> [Exercise prompt]: The reply is to contain the full listing, repeated exactly, with pictures left out.

(Record set begins)

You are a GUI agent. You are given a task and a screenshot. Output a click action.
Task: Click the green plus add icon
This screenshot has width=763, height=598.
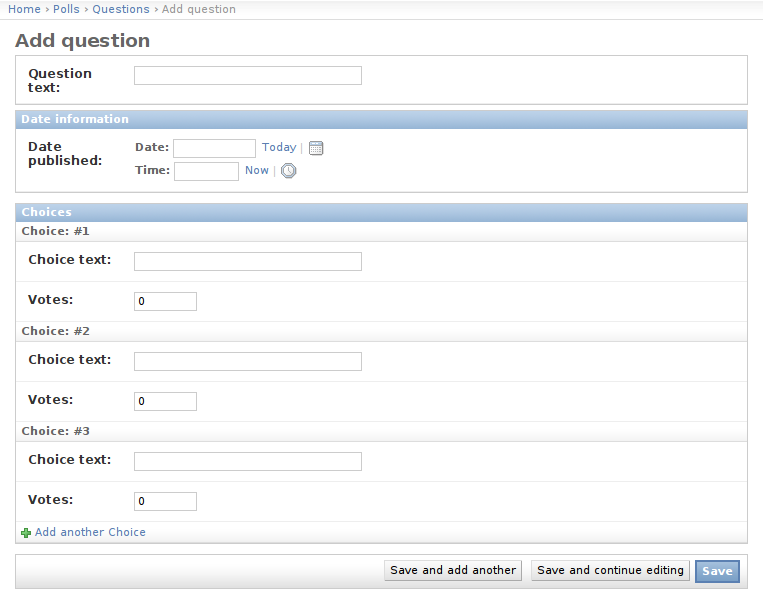(26, 533)
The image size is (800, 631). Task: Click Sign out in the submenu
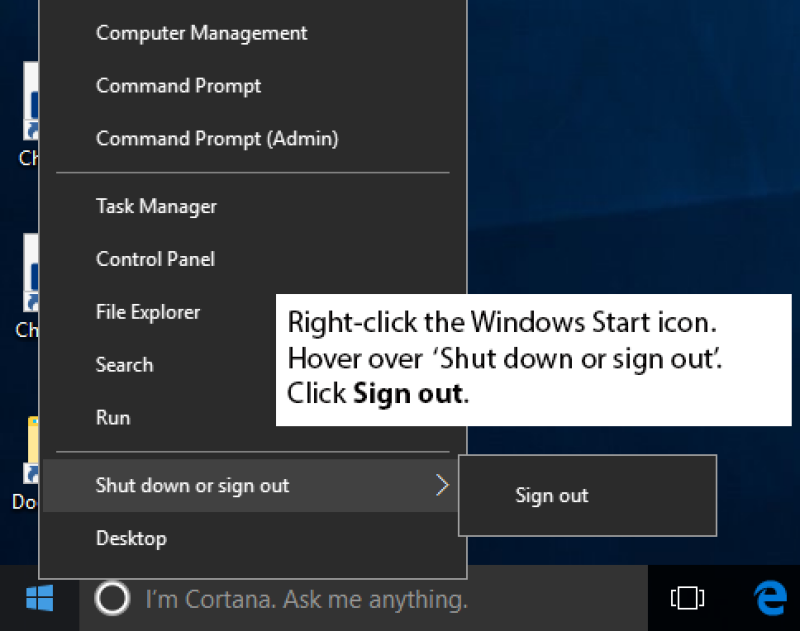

(Record set ends)

> [Task solution]:
You are a GUI agent. You are given a task and a screenshot. Output a click action.
Task: Click the green plus add icon
This screenshot has width=763, height=598.
(26, 533)
The image size is (800, 631). Task: Click Sign out in the submenu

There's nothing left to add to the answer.